Moda e luxo são sinônimos? Não!
Refletimos como a moda e o luxo se encontram e onde se afastam na indústria atual.
Moda e luxo são sinônimos? Não!
Refletimos como a moda e o luxo se encontram e onde se afastam na indústria atual.
“Há uma ligação histórica com a forma como a elite se vestia até ao início da Revolução Industrial. É a mesma coisa agora, mas com produtos de luxo”, é o que Cathy Horyn, lendária crítica de moda diz a Tim Blanks, outro respeitado jornalista e crítico, em uma extensa conversa na edição 21 da revista System.
“Toda a ideia dos impulsos iniciais da moda tornou-se ainda maior – a ilusão aumentou, o desejo aumentou. Agora não desejam simplesmente ter o vestidinho ou a bolsinha de grife, e sim ter o jato particular para andar segurando aquela bolsa ou usando aquele vestido desfilado segundos antes”, resume Tim em outro bloco.
Seja na série Kingdom of Dreams (disponível no Brasil pela HBO), ou em alguns artigos recentes de veículos como Business of Fashion, a conclusão flerta sempre com uma mesma indagação: em que momento moda e luxo voltaram a ser sinônimos?

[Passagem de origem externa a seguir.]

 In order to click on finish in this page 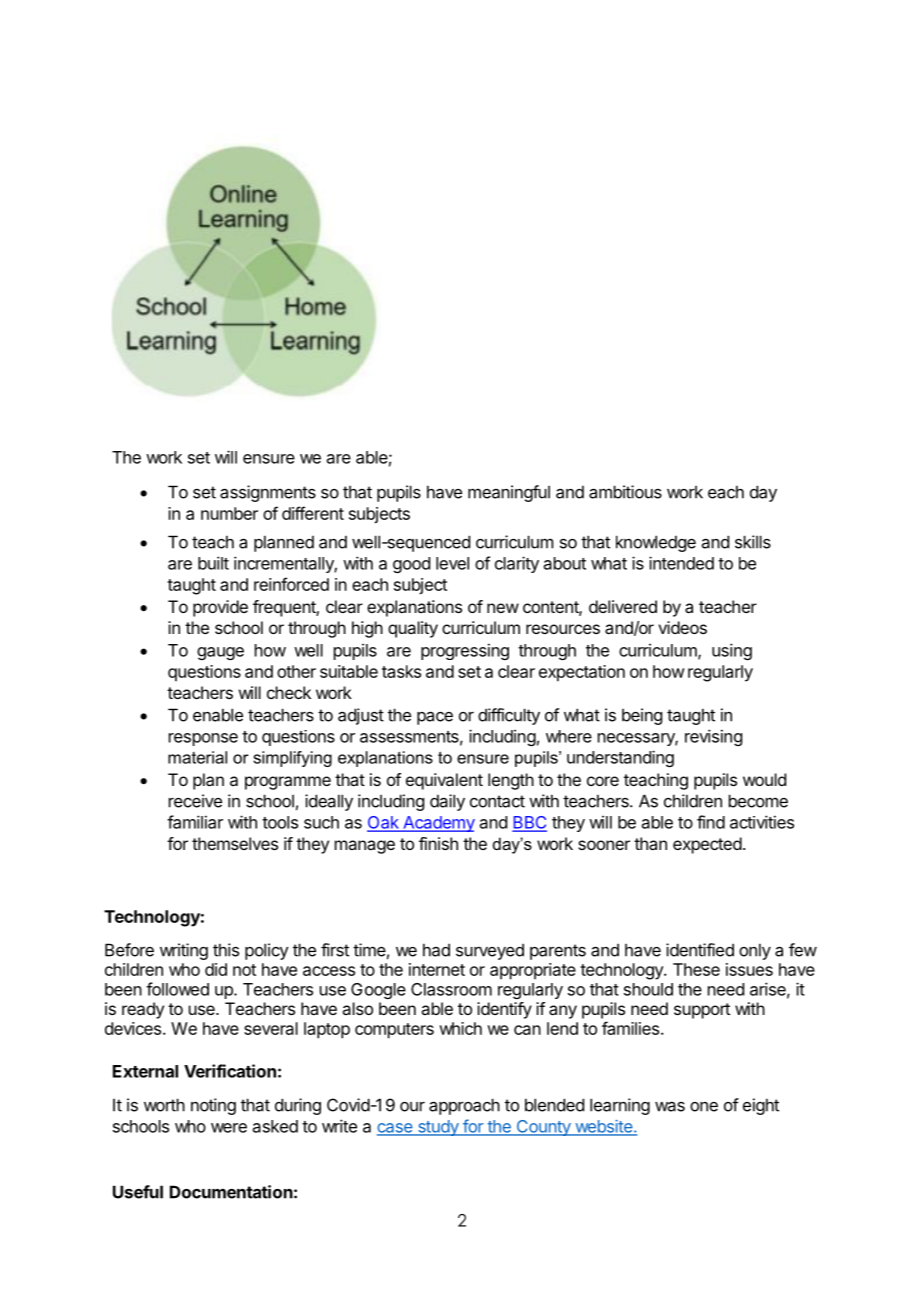, I will do `click(438, 843)`.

Parece uma realidade distante, mas até 2010 a moda tinha muita clareza de que, por mais que estivessem próximas, ela e o luxo transitavam por lugares muitas vezes diferentes, tanto no imaginário coletivo, quanto entre players da indústria.
E aqui não estamos nos prendendo a um saudosismo, mas resumindo como era a indústria até então. Com a moda se tornando objeto não só de interesse, como alcançando um público maior, ela foi deixando de ser principalmente uma expressão cultural e artística para se tornar um instrumento de fazer dinheiro que se alimenta por desejo e status. Objetos que ilustram não apenas desejos pessoais, mas que foram completamente esvaziadas para se tornarem apenas itens ostentativos dentro de um “lifestyle”.
É ainda preciso notar como, por exemplo, a Balenciaga se apropriou de códigos periféricos do leste europeu para os reinterpretar na passarela. Antes disso, a moda já havia olhado pros desejos vindos de novas esferas e comportamentos que não apenas o da elite: dos hippies e intelectuais dos anos 1960, passando pelos punks e outras vertentes, no final da década seguinte. Margiela, hoje sob o aposto “da marca das Tabis”, surgiu inclusive questionando o conceito de luxo.
Em um artigo intitulado “Lost in the Machine” publicado em setembro no site The Cut, Cathy vai além: “Várias marcas estão por detrás deste abrandamento, mas a maior delas é que as marcas europeias – mesmo as marcas com uma longa história de produção de alta-costura – começaram a conceptualizar a moda como luxo. Luxo significa status e dinheiro – aquela bolsa de 5 mil dólares com um logo revelador. A julgar pela quantidade de couro e cashmere, bem como pelos estilos casuais estranhamente elegantes nas passarelas nos últimos anos, muitas marcas parecem estar buscando a aparência de riqueza sem ostentação, o famigerado “quiet luxury”.
No início dos anos 1990, a Louis Vuitton, por exemplo, possuía uma receita anual de 500 milhões de dólares – atualmente esse valor saltou para a casa dos 20 bilhões. Claro, é necessário ter em mente todas as mudanças políticas e sociais das últimas três décadas, mas principalmente se atentar como os conglomerados foram transformando a relação de desejo, poder de compra e, consequentemente, do luxo. Seguido do surgimento de influencers que se utilizam da moda como um pano de fundo para exibir um estilo de vida descolado da realidade de grande parte das pessoas.
“São todos esses caras – e a maioria são caras – que são executivos, e isso é quase como um fetiche para eles. Tipo, ‘Somos 15 bilhões agora, vamos chegar a 20 bilhões!’’, solta Cathy em outro trecho.
Se a última década foi marcada por essa corrida maluca em aproximar mais a moda do luxo do que do design, algo tem feito isso ser repensado: a desaceleração de crescimento, após anos de números homéricos. O grupo Kering anunciou que os lucros diminuíram 21% (acredita-se que pelo enfraquecimento da Gucci e escândalos da Balenciaga), enquanto LVMH continuou a crescer, mas com “apenas” 9% de aumento – o que apesar de ser um número positivo já preocupa os executivos.
A moda ser reduzida a um conceito de luxo intimidada pelo poder e influência atual dos grandes conglomerados é algo que deve ser discutido. A moda como conceito é muito maior que isso, é inclusiva e não exclusiva, é sobre cultura, sobre expressão e não sobre “ter para ser”, por mais que atualmente isso seja vendido e replicado em cada nova ação de marketing.